The nice thing about the Adirondacks is the magnificent views from the many bald summits.

Lee had climbed Algonquin _ the Adirondacks' second highest peak _ at 2 in the morning last summer to see the sunrise, but winter climbing is a different game altogether. Usually you have to contend with high winds, brutal snow, ice and the freezing cold, but not this year.

The Adirondacks boast of 46 summits above 4,000 feet. All three that they climbed that day were better than 4,500 feet. There was even snow at lower elevations, but they were prepared with snowshoes.

It had rained the day before and thick ice coated the trees once they reached around 3,500 feet. The trees hung down into the trail and the frozen branches snapped as they pushed them out of the way. The higher Lee and his buddy climbed, the deeper the snow was in the trail. With the icy crust, however, they were able to walk on top of the snow instead of sinking into it. His ice axe was definitely helpful on some of the steeper sections of the trail.

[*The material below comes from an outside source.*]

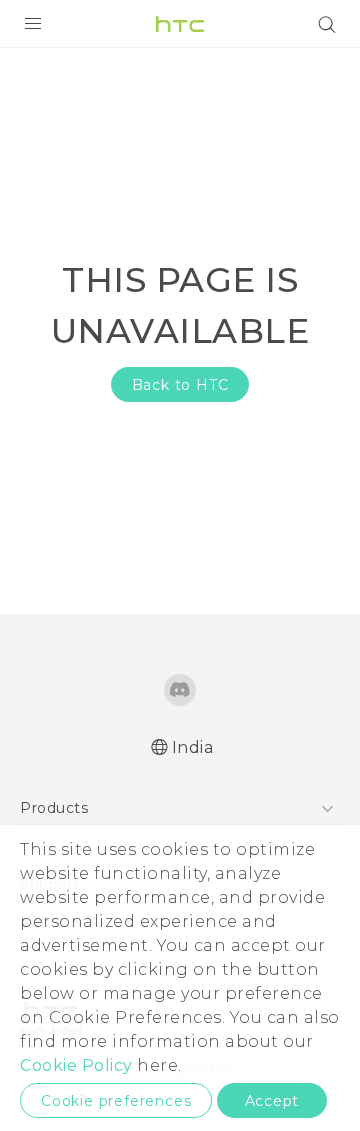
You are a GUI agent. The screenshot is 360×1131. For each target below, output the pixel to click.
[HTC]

Because Lee uses the very aggressive MRS Ascent Snowshoe, regular crampons were not necessary. The heavy steel teeth beneath your foot and the jagged metal edges performed very well on the icy trail, allowing them to go anywhere with exceptional grip.

Once on top, they could see for miles. The snowy summits of the High Peaks reached high into the sky and were highlighted by the many rocky slides that left wide, white streaks of snow and ice down through the dark Adirondack forest. It certainly made the strenuous climb worthwhile.

Winter hiking and climbing can be very rewarding, but you have to be prepared for the worse. Weather often changes very rapidly in the mountains. Make sure you carry extra clothing, plenty of food and water, and everything you need in case you get stranded. It happens more times than you think.